An oft-told baseball story is that sometime around 1920, major league executives acted in concert with baseball manufacturers to "liven up" the ball. Their supposed aim was to increase flagging attendance in the wake of the Black Sox scandal. With this new ball, Babe ruth slammed 54 then 59 home runs, shattering the major league record, and for the rest of the decade, batters went wild and, more importantly, attendance soared.
It's almost impossible to find a baseball history book that does not tell this story as if it were undisputed truth. There's only one thing wrong: It's just not true!

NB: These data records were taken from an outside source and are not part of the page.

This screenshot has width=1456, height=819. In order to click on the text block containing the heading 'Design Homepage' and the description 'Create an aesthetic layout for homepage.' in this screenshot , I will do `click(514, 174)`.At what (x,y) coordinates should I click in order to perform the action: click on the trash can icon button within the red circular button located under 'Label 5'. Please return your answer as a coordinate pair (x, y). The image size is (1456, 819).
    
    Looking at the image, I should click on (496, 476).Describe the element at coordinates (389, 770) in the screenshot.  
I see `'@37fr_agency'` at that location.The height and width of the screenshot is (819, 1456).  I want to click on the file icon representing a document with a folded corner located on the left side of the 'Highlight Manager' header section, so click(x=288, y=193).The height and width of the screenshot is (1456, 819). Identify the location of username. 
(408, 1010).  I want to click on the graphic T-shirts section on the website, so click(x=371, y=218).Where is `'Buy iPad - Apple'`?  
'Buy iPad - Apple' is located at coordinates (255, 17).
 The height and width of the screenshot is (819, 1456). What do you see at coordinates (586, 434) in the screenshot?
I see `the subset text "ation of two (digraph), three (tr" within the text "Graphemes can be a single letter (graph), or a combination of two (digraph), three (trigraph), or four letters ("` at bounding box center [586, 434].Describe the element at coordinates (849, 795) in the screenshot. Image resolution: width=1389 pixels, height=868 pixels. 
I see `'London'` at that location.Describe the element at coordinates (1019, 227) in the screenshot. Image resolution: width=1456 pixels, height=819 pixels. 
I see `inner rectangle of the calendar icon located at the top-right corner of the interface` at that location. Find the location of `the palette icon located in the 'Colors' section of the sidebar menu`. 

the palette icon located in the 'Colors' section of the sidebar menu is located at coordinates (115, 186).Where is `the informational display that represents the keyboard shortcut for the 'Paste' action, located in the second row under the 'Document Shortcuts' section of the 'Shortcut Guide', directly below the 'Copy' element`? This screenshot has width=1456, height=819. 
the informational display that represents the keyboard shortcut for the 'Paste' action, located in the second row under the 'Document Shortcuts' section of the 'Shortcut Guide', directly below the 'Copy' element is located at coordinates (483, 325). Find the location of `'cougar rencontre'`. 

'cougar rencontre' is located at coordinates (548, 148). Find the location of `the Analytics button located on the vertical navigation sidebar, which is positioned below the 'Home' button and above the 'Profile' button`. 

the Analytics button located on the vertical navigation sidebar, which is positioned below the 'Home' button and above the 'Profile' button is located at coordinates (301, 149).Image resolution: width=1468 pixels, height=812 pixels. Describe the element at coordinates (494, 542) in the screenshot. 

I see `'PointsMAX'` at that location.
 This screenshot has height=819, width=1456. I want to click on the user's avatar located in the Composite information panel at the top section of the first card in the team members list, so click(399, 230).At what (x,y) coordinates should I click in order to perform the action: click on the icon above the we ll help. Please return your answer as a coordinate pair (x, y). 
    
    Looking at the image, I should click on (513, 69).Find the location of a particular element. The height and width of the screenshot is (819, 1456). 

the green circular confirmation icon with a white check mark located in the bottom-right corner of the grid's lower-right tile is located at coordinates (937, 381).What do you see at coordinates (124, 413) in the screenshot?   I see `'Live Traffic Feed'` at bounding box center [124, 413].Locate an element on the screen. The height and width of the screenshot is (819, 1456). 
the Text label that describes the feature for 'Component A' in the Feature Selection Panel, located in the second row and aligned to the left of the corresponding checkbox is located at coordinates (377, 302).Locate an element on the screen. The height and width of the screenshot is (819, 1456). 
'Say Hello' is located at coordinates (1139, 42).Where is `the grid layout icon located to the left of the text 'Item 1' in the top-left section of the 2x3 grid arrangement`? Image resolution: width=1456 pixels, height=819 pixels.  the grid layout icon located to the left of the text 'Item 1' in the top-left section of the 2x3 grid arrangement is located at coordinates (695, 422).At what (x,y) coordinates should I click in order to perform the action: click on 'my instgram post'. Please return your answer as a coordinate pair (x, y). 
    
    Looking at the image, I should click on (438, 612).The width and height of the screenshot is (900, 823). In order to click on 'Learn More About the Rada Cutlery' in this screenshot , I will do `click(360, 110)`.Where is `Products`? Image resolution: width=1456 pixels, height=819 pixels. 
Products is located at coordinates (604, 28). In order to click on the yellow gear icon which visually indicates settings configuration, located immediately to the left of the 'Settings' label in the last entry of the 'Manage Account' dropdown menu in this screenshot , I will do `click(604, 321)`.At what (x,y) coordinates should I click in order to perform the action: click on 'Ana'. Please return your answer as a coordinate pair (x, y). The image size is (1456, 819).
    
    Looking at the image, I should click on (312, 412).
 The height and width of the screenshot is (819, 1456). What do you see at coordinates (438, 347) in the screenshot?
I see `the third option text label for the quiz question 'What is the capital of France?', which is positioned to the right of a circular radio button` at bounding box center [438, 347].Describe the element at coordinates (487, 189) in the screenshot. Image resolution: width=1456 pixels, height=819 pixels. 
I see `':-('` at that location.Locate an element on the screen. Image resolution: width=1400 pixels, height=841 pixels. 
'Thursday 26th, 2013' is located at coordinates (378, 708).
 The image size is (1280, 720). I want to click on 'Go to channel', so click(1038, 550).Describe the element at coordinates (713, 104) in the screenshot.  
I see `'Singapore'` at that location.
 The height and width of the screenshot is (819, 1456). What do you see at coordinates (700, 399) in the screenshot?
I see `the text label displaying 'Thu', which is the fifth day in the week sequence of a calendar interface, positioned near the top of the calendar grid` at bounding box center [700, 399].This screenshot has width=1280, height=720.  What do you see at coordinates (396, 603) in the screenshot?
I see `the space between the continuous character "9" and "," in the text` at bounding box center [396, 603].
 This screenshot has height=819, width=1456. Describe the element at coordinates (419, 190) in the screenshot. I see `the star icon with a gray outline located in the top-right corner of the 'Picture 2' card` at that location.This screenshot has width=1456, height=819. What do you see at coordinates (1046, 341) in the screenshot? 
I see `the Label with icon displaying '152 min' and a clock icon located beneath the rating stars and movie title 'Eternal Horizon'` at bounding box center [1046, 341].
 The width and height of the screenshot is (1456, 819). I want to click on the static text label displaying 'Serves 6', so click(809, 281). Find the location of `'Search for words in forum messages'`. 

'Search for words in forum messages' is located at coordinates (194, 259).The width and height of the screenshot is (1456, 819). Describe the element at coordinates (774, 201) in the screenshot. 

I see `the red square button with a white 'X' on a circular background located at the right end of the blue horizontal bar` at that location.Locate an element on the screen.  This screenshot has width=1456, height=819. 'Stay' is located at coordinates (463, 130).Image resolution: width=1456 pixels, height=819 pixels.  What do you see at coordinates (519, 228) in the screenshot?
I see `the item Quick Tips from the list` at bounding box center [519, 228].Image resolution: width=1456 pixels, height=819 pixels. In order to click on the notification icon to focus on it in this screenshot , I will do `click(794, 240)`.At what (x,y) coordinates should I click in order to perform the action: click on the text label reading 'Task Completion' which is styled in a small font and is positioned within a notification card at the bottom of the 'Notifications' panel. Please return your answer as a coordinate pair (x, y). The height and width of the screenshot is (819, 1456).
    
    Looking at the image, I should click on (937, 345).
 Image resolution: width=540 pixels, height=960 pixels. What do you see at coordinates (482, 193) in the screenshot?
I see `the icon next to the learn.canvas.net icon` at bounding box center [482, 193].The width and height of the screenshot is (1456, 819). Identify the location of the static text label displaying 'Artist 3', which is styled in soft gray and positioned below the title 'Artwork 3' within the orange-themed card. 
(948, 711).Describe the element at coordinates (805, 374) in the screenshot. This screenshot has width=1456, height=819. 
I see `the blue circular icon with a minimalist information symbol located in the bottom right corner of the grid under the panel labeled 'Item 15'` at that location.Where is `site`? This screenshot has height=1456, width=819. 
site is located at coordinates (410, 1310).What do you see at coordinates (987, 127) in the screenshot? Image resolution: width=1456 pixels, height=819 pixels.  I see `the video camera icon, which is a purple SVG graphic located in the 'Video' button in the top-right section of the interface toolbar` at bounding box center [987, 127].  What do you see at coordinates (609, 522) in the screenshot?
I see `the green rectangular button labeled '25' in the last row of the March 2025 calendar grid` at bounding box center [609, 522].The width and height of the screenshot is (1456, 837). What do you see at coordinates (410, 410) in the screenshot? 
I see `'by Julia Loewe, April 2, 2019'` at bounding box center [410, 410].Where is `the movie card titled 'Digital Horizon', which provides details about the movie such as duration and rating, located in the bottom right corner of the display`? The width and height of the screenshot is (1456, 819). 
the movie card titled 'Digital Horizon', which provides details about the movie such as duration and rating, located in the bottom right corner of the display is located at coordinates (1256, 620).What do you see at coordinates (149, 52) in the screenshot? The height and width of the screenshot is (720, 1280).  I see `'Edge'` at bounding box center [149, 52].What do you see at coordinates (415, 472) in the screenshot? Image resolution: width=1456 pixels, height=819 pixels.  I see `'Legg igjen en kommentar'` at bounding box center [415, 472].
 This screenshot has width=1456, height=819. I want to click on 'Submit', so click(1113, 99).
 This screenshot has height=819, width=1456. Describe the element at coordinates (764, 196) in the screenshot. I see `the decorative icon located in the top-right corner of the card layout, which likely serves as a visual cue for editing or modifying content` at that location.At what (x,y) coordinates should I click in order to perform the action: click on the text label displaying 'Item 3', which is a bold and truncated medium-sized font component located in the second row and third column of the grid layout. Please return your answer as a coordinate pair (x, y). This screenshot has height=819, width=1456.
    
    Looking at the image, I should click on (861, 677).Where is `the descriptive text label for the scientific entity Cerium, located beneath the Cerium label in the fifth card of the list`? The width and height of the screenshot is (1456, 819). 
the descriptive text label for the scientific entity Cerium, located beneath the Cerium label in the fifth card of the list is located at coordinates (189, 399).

No writer who espouses this theory has any evidence to prove it. That's because the ball used from 1920 to 1926 was not in any substantial way different from that used from 1911from 1919. The Reach Company, which manufactured balls for both leagues (although Spalding put its name on the NL's balls), did use a higher-quality yarn after World War I, but it had little, if anything, to do with the inflated averages; and even if it did have an effect, it was not done intentionally to fatten batting averages and boost attendance.
This "rabbit ball" gets blamed simply based on the fact that offensive totals increased. But that's like accusing somebody of murder when the only evidence you have is the dead body.
What proof is there that no lively ball was introduced? A lot more than the proof that a lively ball was introduced. Throughout the 1920s, journalists and league offices launched any number of investigations into the alleged "rabbit ball" theories, and all of them came to the same conclusion: that the balls used after 1920 had the same weight and size and bounce and used the same materials (except for the yarn, which didn't make much of a difference) as the ball that had been used in the past decade.
In addition, the manufacturer and league officials gave sworn depositions to that effect. Much-respected NL president John Heydler said, "At no time have the club owners ordered the manufacturer to make the ball livelier. The only stipulation the club owners have made about the ball is that it be the very best that could be made."
The Reach Baseball Guide ran a full-page ad announcing, "We never experiment with our patrons. There has been no change in the construction of the CORK CENTER BALL since we introduced it in 1910." And the United States Bureau of Standards conducted extensive tests that came to the same conclusion.